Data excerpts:
------------------------------------------------

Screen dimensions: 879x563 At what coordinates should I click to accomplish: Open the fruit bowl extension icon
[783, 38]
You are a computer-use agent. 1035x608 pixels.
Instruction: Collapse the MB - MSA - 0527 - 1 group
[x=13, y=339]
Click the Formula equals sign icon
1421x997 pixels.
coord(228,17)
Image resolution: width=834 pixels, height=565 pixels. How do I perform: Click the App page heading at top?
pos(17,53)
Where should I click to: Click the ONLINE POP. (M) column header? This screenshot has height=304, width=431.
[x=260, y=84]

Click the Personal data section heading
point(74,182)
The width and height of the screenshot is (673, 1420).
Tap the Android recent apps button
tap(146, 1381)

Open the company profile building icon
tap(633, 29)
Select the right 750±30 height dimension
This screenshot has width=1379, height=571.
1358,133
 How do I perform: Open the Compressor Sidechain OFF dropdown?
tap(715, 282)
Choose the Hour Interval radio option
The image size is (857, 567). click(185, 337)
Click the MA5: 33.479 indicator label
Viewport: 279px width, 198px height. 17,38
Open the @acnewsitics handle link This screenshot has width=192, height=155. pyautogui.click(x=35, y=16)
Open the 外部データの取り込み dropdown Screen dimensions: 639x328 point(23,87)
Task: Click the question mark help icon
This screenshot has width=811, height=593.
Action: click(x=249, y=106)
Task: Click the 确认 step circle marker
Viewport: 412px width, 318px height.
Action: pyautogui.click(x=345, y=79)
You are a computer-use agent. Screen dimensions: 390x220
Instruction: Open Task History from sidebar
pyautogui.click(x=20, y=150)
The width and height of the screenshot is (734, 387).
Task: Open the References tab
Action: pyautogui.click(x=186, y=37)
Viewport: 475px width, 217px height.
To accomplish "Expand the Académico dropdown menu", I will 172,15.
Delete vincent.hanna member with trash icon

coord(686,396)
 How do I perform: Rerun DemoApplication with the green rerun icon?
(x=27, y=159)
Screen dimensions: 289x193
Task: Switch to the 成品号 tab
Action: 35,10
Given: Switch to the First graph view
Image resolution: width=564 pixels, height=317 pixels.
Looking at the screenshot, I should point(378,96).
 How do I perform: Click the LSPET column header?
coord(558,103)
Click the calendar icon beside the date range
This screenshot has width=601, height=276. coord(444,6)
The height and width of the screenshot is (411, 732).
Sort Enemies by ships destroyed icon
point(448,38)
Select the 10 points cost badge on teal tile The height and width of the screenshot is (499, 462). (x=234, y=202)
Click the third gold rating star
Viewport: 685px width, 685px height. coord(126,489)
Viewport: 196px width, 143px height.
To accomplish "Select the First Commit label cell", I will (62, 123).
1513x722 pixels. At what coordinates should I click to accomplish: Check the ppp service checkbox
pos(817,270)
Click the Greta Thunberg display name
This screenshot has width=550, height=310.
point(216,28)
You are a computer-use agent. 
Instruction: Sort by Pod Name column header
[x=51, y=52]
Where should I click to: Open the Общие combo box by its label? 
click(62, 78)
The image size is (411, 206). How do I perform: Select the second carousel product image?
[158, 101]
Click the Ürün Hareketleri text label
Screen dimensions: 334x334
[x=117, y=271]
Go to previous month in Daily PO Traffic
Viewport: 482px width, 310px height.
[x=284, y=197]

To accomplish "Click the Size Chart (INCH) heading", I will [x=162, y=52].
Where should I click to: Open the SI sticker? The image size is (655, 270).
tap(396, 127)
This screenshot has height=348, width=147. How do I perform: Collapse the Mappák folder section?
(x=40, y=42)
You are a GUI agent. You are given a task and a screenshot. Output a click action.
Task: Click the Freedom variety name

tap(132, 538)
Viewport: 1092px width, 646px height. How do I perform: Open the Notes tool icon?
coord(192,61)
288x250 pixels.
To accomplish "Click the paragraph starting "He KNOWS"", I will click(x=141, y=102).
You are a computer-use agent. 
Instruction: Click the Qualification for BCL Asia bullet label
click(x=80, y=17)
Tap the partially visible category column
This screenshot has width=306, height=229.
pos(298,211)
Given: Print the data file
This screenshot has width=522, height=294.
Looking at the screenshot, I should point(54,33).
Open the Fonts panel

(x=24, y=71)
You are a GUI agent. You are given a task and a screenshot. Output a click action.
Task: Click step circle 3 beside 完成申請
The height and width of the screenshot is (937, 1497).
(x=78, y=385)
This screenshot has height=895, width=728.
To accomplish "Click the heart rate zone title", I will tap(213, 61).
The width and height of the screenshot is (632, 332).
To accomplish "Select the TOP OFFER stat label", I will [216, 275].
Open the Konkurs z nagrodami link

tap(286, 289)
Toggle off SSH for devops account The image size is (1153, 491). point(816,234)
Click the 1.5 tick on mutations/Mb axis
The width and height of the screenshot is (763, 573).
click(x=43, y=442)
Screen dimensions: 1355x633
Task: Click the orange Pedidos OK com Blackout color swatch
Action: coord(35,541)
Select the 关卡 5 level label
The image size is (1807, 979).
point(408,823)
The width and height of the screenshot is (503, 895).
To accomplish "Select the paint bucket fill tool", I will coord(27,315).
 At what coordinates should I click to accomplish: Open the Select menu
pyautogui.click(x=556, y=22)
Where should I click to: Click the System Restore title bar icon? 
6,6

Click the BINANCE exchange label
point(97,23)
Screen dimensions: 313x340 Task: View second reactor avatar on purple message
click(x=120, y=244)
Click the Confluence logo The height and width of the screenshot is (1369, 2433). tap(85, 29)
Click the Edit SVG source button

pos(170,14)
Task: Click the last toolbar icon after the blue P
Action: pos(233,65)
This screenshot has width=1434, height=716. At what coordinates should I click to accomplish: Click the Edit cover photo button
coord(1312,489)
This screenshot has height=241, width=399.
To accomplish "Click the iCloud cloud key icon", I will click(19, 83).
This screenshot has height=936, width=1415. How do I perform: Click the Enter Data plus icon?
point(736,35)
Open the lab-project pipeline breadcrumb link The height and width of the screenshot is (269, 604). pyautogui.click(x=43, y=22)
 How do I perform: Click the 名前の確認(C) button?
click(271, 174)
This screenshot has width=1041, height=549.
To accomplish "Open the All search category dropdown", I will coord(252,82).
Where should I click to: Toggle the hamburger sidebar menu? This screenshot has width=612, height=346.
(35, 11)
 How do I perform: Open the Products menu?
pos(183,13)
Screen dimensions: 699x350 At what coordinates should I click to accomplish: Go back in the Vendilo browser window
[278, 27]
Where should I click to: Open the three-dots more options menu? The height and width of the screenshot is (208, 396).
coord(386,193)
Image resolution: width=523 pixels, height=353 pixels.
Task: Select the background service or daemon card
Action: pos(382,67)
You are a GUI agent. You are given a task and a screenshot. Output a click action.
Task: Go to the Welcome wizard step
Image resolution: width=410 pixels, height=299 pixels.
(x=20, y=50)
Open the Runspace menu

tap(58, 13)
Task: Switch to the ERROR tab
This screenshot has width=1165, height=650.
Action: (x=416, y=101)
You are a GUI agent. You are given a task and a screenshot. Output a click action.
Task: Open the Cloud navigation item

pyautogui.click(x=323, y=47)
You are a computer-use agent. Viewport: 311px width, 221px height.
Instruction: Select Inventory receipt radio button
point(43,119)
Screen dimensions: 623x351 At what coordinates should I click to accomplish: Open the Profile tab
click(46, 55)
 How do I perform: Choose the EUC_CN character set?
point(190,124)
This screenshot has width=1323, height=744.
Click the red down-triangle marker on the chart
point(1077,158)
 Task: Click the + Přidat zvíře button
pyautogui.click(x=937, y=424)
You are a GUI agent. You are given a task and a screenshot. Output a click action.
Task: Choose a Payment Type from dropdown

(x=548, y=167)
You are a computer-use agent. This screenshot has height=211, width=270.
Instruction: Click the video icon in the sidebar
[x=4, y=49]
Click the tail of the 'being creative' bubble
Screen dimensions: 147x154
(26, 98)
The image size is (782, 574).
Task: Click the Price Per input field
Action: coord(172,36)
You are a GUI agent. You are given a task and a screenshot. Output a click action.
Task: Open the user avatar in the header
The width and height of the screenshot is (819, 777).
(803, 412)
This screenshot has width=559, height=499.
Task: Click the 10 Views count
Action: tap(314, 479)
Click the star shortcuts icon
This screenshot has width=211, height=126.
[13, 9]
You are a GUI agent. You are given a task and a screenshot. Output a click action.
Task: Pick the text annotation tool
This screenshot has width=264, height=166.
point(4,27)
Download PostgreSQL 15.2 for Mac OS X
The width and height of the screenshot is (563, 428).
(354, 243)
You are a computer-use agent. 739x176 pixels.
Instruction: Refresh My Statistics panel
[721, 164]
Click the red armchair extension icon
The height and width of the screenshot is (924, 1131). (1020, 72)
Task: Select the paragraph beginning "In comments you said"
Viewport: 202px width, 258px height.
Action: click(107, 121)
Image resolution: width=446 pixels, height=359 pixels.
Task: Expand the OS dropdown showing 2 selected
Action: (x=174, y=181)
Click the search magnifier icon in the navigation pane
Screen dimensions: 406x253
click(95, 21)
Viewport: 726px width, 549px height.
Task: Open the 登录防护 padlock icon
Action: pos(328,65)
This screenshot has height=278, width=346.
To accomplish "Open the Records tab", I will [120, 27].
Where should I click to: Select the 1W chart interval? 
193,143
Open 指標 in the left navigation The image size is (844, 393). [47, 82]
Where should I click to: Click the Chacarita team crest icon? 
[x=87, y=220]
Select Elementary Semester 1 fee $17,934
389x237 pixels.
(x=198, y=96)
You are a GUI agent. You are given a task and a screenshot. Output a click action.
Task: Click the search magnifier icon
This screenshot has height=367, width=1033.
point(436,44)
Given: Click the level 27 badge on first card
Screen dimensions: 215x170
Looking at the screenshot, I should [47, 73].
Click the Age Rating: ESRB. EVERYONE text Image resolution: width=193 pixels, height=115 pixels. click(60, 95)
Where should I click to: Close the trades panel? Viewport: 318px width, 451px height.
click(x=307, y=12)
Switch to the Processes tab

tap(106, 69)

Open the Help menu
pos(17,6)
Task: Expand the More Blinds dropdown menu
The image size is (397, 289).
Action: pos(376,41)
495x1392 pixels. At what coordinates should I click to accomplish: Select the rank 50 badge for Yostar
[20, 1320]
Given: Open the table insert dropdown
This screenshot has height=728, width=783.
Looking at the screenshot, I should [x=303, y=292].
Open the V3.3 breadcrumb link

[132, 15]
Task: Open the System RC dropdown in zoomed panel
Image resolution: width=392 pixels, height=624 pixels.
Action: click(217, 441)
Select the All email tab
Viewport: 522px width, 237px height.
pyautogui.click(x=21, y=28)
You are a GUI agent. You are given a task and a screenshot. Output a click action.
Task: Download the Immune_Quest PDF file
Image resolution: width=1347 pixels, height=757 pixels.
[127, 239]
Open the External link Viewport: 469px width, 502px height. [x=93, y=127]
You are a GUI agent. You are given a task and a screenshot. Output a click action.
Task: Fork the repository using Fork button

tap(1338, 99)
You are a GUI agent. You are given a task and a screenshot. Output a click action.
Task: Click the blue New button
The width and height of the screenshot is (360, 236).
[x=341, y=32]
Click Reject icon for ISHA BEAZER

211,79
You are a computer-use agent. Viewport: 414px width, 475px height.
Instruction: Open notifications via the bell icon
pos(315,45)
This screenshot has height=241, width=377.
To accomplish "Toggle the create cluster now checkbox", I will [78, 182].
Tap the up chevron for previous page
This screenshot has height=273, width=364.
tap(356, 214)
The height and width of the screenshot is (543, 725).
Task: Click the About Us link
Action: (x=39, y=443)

------------------------------------------------

YOUR TASK: Using only the entries above, output the line with "The width and height of the screenshot is (503, 895).", the line with "This screenshot has width=1041, height=549.", and all lines between them, exactly as they stand.

RESPONSE TO THE TASK:
The width and height of the screenshot is (503, 895).
To accomplish "Select the paint bucket fill tool", I will coord(27,315).
 At what coordinates should I click to accomplish: Open the Select menu
pyautogui.click(x=556, y=22)
Where should I click to: Click the System Restore title bar icon? 
6,6

Click the BINANCE exchange label
point(97,23)
Screen dimensions: 313x340 Task: View second reactor avatar on purple message
click(x=120, y=244)
Click the Confluence logo The height and width of the screenshot is (1369, 2433). tap(85, 29)
Click the Edit SVG source button

pos(170,14)
Task: Click the last toolbar icon after the blue P
Action: pos(233,65)
This screenshot has width=1434, height=716. At what coordinates should I click to accomplish: Click the Edit cover photo button
coord(1312,489)
This screenshot has height=241, width=399.
To accomplish "Click the iCloud cloud key icon", I will click(19, 83).
This screenshot has height=936, width=1415. How do I perform: Click the Enter Data plus icon?
point(736,35)
Open the lab-project pipeline breadcrumb link The height and width of the screenshot is (269, 604). pyautogui.click(x=43, y=22)
 How do I perform: Click the 名前の確認(C) button?
click(271, 174)
This screenshot has width=1041, height=549.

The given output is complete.